Funny in Theory

Featured image is Democritus, by Johannes Moreelse.

Francis: I would like to apply some of what I have read recently, if you wouldn’t mind.

Paco: Unless you’ve recently been reading murder mysteries, I don’t see why not.

Francis: I’ve been reading theories of humor.

Paco: Oh, that is so much worse.

Francis: Come on, I want to try to make you laugh!

Paco: I would rather you killed me in a more direct way.

Francis: Don’t be such a spoilsport. Try this one on for size: what happens if you eat yeast and shoe polish?

Paco: Do you really need me to ask “what”?

Francis: The next morning, you’ll rise and shine!

Paco: …

Francis: You see, that was an example of “wordplay”. It makes use of the flexibility of meaning to subvert expectations.

Paco: Well, now that I know why it’s funny, I guess that’s my cue to laugh.

Francis: You’re right, you’re right. I shouldn’t need to give you the theory, if it’s really funny. Let me try an ethnic joke to help you overcome your sociocultural inhibitions—

Paco: You know what, I think I’m comfortable with my inhibitions. Thanks for the thought, though.

Francis: OK, but I’ve got this wonderful one that lets us indulge in our shared superiority to the outgroup—

Paco: Have any of these theorists ever successfully cracked a joke in their life?

Francis: I don’t see how that’s relevant.

Paco: …

Francis: Let’s not confuse theory and practice, here. I know you haven’t read as much as I have, but that’s pretty elementary.

Paco: So there’s some value in observing comedians as if they were chimpanzees, then?

Francis: How else could we really explain what it is that they do?

Paco: But if the theorists are completely incapable of cracking a good joke, what good are their theories? In what sense have they understood humor, at all?

Francis: Would you expect a particle physicist to be better at…being…a physical thing?

Paco: I see you bring a similar wit to your jokes and your rejoinders.

Francis: Well, is application all that there is to theory?

Paco: Surely you would agree that physics and comedy are very different.

Francis: Knowledge is knowledge.

Paco: The principles that govern a catapult or a nuclear power plant are the same everywhere and at any time in history.
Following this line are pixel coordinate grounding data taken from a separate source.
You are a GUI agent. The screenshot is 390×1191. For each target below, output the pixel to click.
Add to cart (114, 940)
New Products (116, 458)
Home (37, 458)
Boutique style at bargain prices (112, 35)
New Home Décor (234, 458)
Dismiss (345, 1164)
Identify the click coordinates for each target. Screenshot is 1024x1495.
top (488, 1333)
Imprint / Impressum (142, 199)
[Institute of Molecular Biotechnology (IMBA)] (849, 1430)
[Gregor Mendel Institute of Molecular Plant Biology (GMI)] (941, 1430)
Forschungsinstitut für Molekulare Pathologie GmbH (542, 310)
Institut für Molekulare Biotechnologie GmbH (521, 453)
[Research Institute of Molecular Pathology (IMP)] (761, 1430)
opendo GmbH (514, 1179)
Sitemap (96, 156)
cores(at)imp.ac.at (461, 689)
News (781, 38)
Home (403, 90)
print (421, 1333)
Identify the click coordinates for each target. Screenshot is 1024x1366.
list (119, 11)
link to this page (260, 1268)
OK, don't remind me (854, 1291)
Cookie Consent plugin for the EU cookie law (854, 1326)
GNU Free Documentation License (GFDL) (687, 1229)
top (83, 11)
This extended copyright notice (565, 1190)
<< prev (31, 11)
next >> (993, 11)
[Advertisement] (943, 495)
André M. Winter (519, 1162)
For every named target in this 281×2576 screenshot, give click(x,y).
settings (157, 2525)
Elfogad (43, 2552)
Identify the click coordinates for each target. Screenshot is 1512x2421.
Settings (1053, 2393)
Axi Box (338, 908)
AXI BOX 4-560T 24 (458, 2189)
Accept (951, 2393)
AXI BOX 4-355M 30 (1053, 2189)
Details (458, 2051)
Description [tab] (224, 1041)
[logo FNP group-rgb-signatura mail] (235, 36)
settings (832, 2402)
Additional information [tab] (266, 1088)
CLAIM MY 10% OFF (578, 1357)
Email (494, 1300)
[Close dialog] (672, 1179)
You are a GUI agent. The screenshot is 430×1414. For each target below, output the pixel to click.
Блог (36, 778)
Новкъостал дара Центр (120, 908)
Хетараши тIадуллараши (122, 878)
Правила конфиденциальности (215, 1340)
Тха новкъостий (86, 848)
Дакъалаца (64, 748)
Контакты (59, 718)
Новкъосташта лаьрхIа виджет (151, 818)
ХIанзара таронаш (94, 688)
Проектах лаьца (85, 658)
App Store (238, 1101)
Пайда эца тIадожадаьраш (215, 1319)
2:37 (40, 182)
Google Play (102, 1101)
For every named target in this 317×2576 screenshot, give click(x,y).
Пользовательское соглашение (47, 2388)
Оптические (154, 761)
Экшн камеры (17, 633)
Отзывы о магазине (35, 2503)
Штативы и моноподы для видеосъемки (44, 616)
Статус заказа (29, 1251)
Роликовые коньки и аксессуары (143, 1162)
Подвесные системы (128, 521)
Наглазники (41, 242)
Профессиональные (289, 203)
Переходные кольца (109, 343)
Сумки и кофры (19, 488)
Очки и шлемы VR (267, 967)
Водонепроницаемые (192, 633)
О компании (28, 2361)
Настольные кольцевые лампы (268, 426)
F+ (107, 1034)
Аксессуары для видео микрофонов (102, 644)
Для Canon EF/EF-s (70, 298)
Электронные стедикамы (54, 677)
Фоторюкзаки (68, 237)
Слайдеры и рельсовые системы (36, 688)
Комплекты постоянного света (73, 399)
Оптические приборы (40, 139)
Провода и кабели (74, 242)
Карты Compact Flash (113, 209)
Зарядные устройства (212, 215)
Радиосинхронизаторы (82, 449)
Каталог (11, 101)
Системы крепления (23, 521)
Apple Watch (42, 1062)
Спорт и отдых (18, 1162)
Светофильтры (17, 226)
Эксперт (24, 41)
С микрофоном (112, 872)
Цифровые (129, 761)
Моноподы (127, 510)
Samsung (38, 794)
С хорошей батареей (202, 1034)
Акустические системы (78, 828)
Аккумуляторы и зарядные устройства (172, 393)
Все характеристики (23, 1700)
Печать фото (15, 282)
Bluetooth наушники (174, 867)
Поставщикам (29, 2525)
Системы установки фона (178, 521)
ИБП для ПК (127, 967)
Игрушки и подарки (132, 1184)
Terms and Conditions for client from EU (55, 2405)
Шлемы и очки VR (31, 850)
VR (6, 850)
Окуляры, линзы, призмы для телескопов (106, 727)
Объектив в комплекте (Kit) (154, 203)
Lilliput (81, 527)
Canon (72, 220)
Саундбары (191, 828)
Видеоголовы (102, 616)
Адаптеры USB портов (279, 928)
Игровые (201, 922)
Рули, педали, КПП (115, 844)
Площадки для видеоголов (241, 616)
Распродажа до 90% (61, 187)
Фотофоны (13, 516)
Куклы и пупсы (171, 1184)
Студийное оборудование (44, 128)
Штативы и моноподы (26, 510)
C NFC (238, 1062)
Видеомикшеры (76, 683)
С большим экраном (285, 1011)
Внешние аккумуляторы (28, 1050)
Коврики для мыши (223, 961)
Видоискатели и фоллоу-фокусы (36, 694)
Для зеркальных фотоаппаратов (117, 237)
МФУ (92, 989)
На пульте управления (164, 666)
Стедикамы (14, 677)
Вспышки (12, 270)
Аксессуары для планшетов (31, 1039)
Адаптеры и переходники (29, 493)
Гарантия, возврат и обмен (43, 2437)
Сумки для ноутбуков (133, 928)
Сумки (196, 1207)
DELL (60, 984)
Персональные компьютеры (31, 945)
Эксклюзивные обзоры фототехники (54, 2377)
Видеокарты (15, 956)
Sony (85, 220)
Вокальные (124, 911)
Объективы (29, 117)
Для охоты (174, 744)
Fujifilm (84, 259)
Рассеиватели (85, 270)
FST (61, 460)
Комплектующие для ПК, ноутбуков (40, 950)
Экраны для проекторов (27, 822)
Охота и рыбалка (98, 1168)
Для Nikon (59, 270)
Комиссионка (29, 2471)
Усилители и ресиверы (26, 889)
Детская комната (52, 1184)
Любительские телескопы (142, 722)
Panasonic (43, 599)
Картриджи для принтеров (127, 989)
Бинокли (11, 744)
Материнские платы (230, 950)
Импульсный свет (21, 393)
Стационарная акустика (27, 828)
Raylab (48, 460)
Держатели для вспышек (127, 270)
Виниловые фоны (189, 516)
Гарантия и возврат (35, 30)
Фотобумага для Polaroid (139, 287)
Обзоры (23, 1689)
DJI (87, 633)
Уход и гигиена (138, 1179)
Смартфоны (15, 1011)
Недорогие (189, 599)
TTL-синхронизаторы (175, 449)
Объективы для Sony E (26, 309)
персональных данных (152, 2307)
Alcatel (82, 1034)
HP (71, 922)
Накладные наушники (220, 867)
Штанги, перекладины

What makes something funny is almost entirely tied up in a particular situation. It’s tied to life! It’s not something you know in advance, it emerges as practice, it is understood in application, and nowhere else.

Francis: That’s an interesting theory.

Paco: Nice try, but you have got to work on your timing.

Francis: I mean it! You’ve just made the classic mis-step of theorizing about the impossibility of theoretical knowledge! The argument defeats itself.

Paco: But this is different.

Francis: How?

Paco: Because I’m right.

Francis: I know just the theory that explains why I find that response humorous…

Paco: Is murder still on the table?

Francis: Come on, admit when you’ve been bested.

Paco: It’s very possible that I have been. But I worry that we may fail to distinguish just because we’ve used the same word for something. Surely the knowledge it takes to understand a joke in a way that makes us laugh is different from the knowledge of Pythagoras’ Theorem or the Heisenberg Uncertainty Principle. And surely the kind of theory that allows us to build a catapult is different from the kind of theory that helps us understand jokes in a general way.

Francis: And is this theory of theories yet another kind of theory?

Paco: All right, I admit I don’t know all the proper distinctions and can’t anticipate your traps. I’m sure you’ve read much more about this than I have.

Francis: No need to be cranky about it. Here, this will cheer you up: why did the picture go to jail?